## [The task]
Give back exactly the lines from the one holding "You are a GUI" to the bottom of the material, both included, and nothing more. No pictures.

Recorded data Start Marker

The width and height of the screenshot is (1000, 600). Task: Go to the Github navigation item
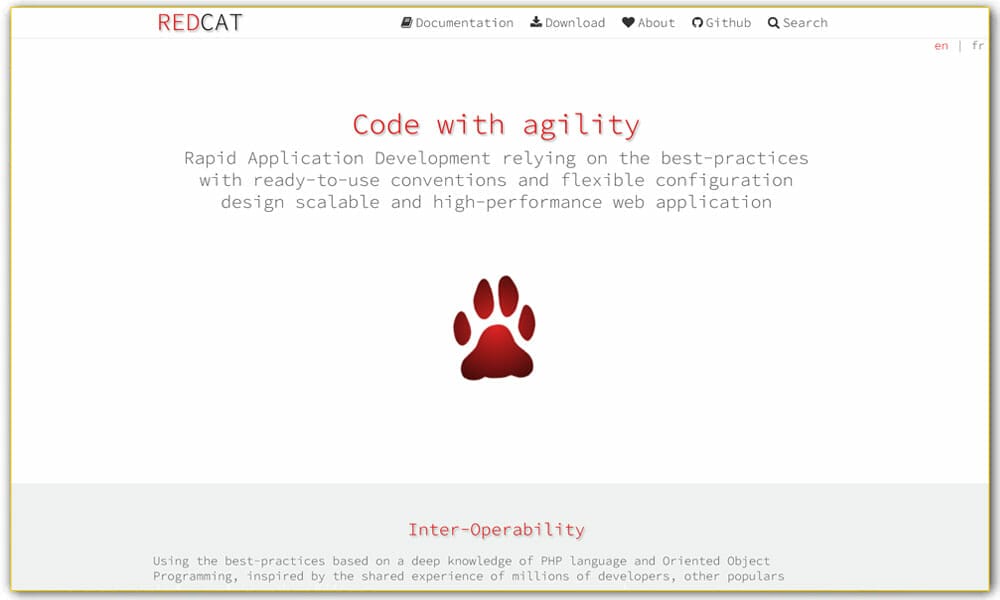tap(727, 22)
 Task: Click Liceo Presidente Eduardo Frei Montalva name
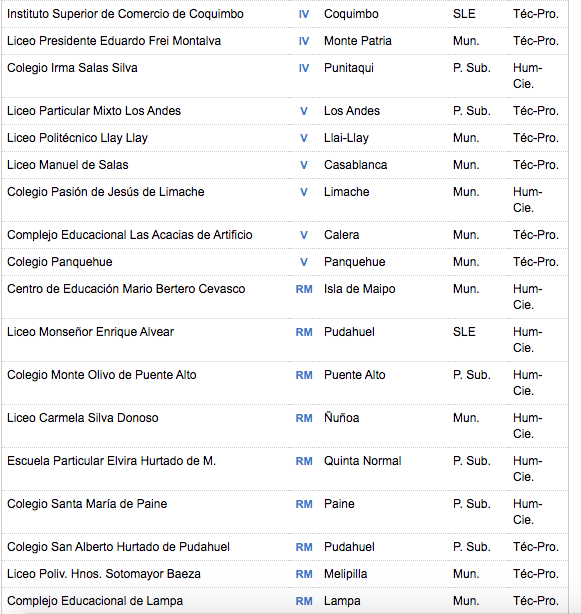coord(114,41)
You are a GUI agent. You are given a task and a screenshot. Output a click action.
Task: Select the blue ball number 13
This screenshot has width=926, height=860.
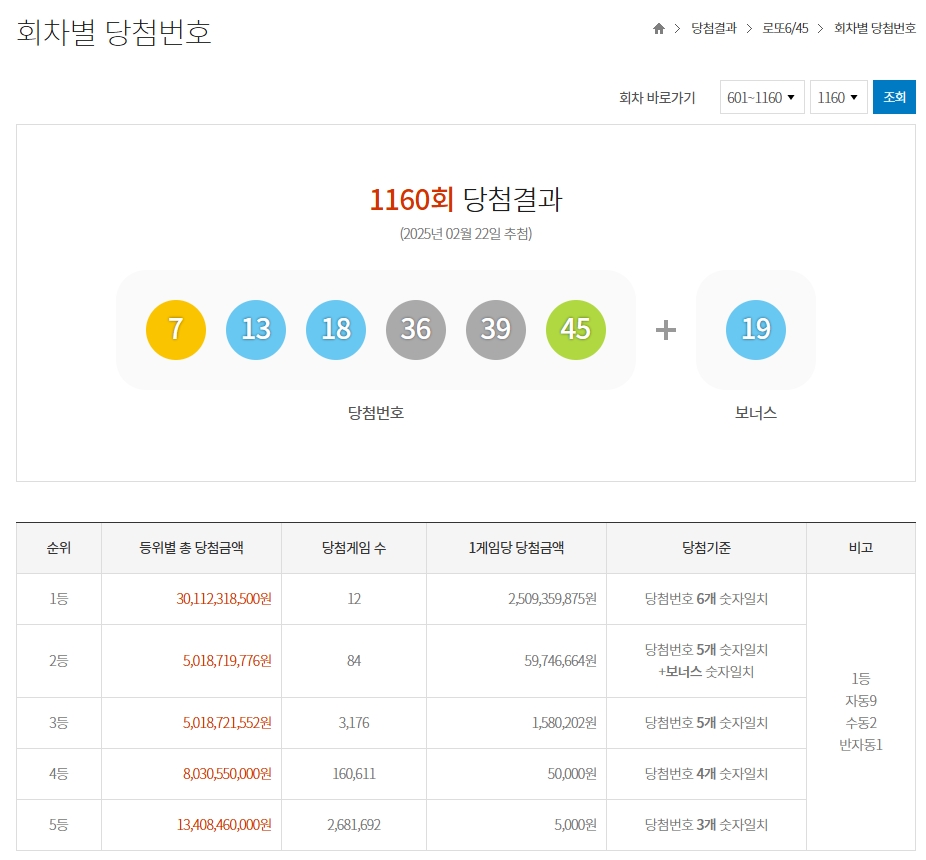click(256, 329)
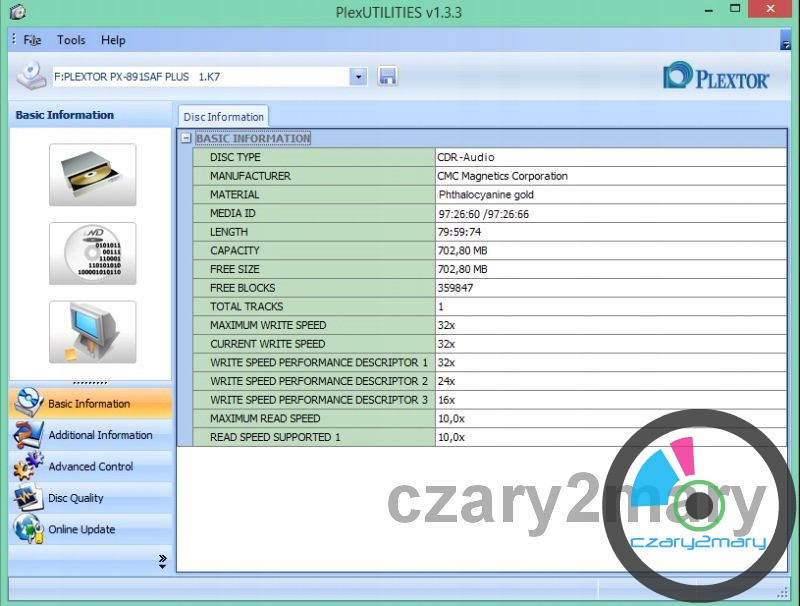Click the PlexUTILITIES title bar app icon
The height and width of the screenshot is (606, 800).
tap(16, 13)
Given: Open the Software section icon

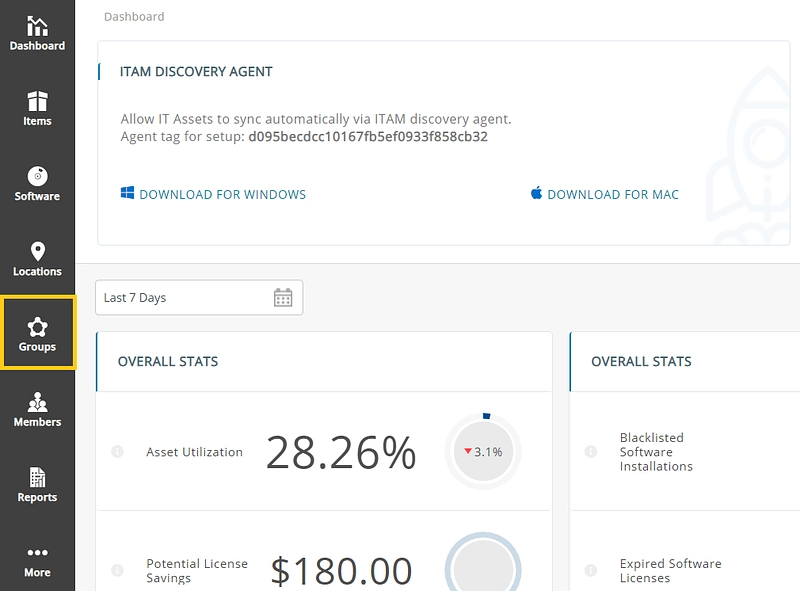Looking at the screenshot, I should [37, 176].
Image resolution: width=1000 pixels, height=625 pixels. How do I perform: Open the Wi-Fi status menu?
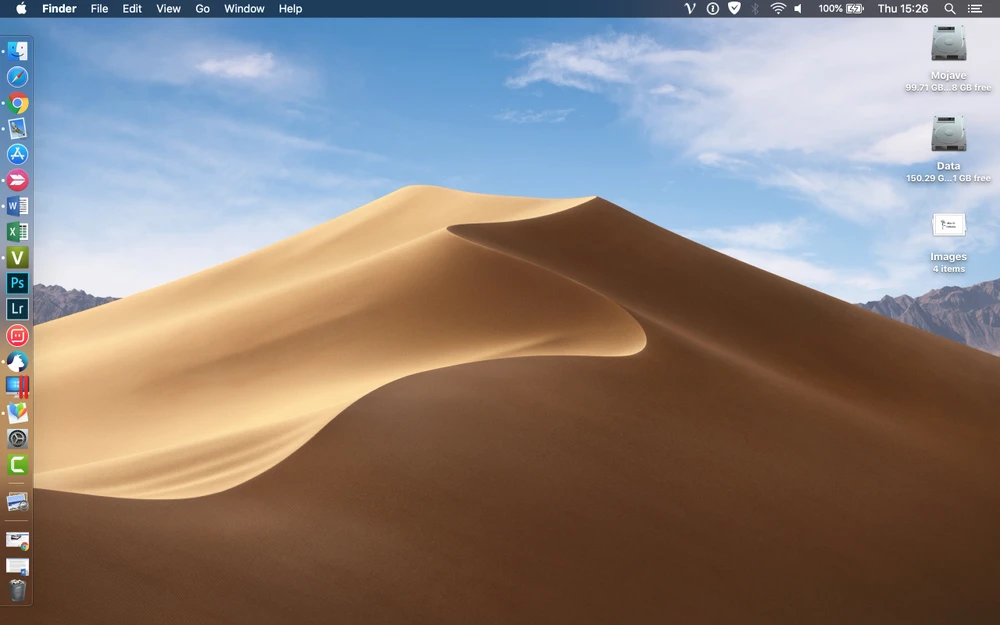tap(777, 9)
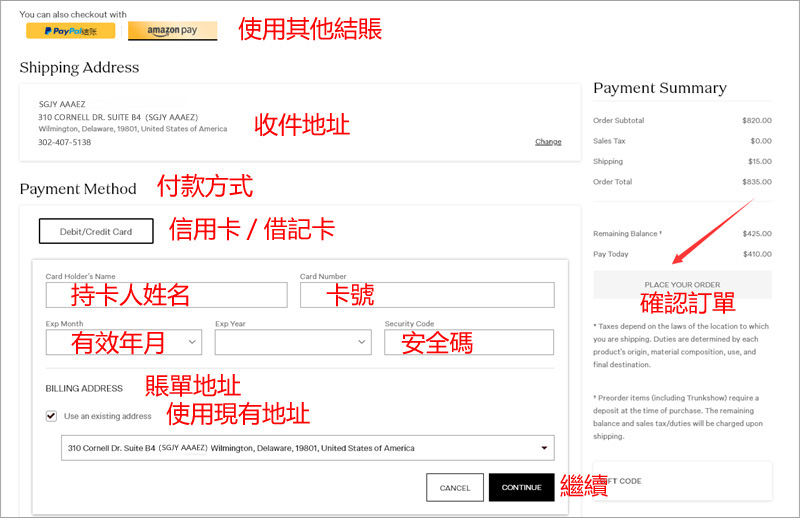Open the Gift Code section

[682, 481]
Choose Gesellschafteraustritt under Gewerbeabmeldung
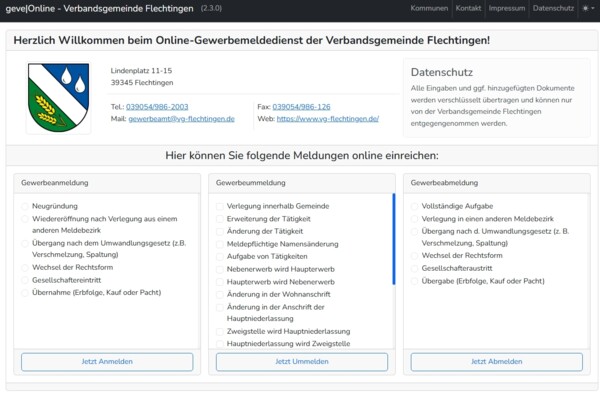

Recorded data End Marker

## [Written solution]
You are a GUI agent. You are given a task and a screenshot. Output a click action.
Task: Select the blue ball number 13
This screenshot has width=926, height=860.
click(256, 329)
Click the PlexUTILITIES title bar app icon
The height and width of the screenshot is (606, 800).
tap(16, 13)
Given: Open the Software section icon

Looking at the screenshot, I should [37, 176].
Image resolution: width=1000 pixels, height=625 pixels. How do I perform: Open the Wi-Fi status menu?
tap(777, 9)
Open the Gift Code section

[682, 481]
Choose Gesellschafteraustritt under Gewerbeabmeldung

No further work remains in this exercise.